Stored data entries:
━━━━━━━━

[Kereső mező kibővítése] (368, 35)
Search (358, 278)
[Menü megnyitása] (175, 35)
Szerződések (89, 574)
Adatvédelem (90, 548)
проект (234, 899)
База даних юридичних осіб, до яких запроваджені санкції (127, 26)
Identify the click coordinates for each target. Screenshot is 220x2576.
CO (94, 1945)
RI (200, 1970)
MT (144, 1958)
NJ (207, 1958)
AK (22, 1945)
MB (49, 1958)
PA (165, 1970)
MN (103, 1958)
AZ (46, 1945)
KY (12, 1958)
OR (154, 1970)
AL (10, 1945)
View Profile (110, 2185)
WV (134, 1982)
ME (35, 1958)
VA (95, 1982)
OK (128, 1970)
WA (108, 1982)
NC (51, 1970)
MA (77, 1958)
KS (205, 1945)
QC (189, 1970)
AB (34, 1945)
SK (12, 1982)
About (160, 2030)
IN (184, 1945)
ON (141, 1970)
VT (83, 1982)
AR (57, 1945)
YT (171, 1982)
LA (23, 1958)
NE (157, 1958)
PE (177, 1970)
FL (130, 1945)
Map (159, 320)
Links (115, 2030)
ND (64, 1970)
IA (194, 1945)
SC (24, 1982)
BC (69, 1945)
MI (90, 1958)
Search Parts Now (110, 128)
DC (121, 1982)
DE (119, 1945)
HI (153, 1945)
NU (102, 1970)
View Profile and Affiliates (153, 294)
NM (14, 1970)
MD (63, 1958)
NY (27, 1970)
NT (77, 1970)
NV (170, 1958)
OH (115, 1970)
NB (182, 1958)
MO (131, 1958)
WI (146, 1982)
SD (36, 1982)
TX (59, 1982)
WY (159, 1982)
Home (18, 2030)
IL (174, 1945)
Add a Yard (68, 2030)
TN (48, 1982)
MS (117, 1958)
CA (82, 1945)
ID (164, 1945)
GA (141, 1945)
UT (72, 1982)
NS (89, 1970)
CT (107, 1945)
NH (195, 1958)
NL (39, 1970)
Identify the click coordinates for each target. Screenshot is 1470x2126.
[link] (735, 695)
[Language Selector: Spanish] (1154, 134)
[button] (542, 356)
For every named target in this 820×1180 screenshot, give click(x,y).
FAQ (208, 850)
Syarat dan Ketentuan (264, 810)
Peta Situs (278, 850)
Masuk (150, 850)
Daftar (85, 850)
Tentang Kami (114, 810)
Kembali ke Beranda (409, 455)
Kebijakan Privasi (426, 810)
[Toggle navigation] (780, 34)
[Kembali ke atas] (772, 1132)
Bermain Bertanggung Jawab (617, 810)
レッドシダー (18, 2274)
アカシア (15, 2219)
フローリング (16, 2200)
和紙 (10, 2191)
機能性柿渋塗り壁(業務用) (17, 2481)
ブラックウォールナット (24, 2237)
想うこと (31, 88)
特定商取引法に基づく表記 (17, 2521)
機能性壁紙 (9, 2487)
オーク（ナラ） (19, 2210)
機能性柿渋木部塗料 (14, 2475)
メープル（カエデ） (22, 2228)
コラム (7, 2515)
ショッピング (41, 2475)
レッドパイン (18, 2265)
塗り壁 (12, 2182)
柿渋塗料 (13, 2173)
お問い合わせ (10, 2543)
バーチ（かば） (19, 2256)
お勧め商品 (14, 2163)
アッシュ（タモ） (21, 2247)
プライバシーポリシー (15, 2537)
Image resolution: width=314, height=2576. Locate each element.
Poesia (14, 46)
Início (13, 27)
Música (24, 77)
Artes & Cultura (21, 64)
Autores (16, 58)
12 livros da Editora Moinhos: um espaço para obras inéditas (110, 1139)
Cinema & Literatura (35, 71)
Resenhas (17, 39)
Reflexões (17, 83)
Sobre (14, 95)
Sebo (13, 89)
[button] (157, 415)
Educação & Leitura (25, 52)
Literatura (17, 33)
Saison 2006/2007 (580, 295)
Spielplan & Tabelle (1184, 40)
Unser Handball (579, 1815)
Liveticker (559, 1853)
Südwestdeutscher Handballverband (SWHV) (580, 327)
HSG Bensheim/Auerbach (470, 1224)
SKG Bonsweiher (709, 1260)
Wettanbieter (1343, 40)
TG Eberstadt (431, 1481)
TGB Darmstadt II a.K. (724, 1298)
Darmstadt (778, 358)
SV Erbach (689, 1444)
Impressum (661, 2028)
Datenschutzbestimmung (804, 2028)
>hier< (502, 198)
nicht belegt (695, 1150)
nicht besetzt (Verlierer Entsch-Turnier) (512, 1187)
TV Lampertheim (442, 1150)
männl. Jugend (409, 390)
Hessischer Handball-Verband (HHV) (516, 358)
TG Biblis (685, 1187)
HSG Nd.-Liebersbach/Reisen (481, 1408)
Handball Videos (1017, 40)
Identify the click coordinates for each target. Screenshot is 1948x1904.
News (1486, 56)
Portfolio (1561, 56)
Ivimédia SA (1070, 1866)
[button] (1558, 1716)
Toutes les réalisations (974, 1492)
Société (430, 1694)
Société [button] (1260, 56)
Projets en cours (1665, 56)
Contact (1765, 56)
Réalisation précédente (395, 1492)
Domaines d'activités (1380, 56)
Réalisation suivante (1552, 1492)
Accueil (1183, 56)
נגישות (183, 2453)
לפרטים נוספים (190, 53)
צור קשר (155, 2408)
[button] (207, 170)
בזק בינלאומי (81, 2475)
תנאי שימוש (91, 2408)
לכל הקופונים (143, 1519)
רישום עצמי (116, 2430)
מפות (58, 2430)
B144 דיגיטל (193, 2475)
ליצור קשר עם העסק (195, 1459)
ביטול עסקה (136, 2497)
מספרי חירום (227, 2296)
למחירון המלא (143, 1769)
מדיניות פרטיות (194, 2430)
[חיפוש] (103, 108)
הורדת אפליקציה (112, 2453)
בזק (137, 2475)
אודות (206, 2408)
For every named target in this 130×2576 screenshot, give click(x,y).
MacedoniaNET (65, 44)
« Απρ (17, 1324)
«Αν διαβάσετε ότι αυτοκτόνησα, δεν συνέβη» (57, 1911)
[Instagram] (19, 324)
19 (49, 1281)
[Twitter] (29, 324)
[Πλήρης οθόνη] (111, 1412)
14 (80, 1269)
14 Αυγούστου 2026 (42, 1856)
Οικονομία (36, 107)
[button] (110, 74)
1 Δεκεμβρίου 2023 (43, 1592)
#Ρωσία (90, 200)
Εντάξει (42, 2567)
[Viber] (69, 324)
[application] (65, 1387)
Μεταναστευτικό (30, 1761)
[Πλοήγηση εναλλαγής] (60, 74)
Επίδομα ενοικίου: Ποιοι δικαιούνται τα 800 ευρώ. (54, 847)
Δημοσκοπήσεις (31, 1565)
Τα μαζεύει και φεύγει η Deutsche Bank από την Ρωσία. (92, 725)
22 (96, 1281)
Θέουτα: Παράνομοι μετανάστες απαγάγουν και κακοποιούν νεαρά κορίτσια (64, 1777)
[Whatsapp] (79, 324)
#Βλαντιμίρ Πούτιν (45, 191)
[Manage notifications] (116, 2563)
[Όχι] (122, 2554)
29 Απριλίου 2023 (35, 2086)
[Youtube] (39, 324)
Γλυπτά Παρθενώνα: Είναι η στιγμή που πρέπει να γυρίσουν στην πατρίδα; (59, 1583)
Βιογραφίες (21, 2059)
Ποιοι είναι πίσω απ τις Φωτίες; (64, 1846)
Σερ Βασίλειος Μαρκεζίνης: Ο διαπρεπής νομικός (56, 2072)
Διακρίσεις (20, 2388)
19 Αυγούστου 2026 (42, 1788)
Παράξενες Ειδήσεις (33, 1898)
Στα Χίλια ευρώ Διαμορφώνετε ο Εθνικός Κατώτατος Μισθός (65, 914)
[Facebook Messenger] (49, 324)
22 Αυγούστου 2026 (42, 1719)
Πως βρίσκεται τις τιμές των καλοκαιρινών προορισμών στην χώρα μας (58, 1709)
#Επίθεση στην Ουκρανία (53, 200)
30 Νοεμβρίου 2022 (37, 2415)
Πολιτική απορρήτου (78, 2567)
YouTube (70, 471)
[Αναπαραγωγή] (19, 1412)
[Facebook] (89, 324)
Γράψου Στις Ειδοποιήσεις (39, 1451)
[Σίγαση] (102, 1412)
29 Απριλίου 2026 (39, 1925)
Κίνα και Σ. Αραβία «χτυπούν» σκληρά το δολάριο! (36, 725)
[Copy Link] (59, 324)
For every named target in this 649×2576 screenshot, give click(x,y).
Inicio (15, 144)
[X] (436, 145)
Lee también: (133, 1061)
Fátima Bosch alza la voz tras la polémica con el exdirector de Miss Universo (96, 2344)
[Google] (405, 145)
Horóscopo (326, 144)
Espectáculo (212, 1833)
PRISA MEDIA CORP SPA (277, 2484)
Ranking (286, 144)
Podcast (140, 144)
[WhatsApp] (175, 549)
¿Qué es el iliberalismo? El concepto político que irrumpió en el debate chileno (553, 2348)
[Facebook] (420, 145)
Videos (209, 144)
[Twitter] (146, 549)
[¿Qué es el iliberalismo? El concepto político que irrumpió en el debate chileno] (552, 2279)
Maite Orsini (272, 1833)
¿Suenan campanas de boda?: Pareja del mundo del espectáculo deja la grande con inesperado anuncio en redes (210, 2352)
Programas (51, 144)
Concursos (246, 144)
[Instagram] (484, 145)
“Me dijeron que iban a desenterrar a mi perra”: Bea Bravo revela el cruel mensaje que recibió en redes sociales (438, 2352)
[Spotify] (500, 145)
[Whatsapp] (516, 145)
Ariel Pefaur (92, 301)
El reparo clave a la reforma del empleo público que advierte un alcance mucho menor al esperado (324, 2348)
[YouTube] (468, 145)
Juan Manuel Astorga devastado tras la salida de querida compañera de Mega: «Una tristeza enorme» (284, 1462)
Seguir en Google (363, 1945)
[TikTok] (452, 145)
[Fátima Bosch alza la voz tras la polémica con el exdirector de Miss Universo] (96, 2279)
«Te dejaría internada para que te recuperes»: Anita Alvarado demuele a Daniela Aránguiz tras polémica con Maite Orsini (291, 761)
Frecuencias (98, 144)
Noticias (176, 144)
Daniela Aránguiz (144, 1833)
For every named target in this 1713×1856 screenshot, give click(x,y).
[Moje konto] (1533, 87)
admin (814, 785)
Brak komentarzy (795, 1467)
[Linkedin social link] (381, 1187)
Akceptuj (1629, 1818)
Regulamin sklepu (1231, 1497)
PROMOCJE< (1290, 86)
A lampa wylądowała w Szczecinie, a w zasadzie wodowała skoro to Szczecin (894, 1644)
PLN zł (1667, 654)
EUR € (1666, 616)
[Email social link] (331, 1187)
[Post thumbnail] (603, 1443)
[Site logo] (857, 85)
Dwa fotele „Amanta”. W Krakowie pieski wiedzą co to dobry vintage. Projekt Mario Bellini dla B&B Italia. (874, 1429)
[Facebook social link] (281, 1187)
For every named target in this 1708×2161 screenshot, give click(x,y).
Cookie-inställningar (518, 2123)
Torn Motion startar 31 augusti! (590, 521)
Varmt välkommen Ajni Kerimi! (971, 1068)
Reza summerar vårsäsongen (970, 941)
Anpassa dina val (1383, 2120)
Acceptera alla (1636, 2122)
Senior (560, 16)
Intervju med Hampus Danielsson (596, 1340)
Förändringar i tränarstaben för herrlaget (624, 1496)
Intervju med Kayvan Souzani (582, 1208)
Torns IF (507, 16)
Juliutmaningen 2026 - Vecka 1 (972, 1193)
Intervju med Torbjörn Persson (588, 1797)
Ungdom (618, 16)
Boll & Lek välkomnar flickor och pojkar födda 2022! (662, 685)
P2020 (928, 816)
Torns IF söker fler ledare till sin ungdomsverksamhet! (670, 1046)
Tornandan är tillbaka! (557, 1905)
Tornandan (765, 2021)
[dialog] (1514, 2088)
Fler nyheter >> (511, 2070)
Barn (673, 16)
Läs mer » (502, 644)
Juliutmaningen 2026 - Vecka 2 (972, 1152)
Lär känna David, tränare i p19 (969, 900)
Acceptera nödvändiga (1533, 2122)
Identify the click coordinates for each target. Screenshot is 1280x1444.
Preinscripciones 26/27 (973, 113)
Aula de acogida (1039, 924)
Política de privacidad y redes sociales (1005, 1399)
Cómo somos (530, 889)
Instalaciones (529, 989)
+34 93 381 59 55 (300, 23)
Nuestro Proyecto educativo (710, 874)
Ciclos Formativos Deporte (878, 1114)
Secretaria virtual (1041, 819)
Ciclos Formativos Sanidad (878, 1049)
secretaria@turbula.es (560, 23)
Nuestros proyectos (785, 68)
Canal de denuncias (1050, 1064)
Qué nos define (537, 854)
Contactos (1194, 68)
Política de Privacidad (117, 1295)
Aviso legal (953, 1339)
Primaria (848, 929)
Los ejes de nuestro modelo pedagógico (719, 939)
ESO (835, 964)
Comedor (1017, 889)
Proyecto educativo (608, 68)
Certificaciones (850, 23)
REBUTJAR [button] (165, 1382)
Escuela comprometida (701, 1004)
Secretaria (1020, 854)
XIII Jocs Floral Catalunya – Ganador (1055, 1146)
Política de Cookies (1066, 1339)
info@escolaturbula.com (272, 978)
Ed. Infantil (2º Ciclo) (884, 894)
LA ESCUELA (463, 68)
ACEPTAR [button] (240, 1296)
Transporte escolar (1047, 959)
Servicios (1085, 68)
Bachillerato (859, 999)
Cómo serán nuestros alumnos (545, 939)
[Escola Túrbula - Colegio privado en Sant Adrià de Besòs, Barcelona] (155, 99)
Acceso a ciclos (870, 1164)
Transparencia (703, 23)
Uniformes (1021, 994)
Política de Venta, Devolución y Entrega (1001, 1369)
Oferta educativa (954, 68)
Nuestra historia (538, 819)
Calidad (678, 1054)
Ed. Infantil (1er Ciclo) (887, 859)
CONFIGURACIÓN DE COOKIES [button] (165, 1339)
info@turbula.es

━━━━━━━━

▶ **EXERCISE DETAILS**:
Among the entries above, copy exactly only the lines starting with the one containing "Société (430, 1694)" and going through the one containing "1 Δεκεμβρίου 2023 (43, 1592)", both ends included.

▶ **SOLUTION TO THIS TASK**:
Société (430, 1694)
Société [button] (1260, 56)
Projets en cours (1665, 56)
Contact (1765, 56)
Réalisation précédente (395, 1492)
Domaines d'activités (1380, 56)
Réalisation suivante (1552, 1492)
Accueil (1183, 56)
נגישות (183, 2453)
לפרטים נוספים (190, 53)
צור קשר (155, 2408)
[button] (207, 170)
בזק בינלאומי (81, 2475)
תנאי שימוש (91, 2408)
לכל הקופונים (143, 1519)
רישום עצמי (116, 2430)
מפות (58, 2430)
B144 דיגיטל (193, 2475)
ליצור קשר עם העסק (195, 1459)
ביטול עסקה (136, 2497)
מספרי חירום (227, 2296)
למחירון המלא (143, 1769)
מדיניות פרטיות (194, 2430)
[חיפוש] (103, 108)
הורדת אפליקציה (112, 2453)
בזק (137, 2475)
אודות (206, 2408)
For every named target in this 130×2576 screenshot, give click(x,y).
MacedoniaNET (65, 44)
« Απρ (17, 1324)
«Αν διαβάσετε ότι αυτοκτόνησα, δεν συνέβη» (57, 1911)
[Instagram] (19, 324)
19 (49, 1281)
[Twitter] (29, 324)
[Πλήρης οθόνη] (111, 1412)
14 (80, 1269)
14 Αυγούστου 2026 (42, 1856)
Οικονομία (36, 107)
[button] (110, 74)
1 Δεκεμβρίου 2023 (43, 1592)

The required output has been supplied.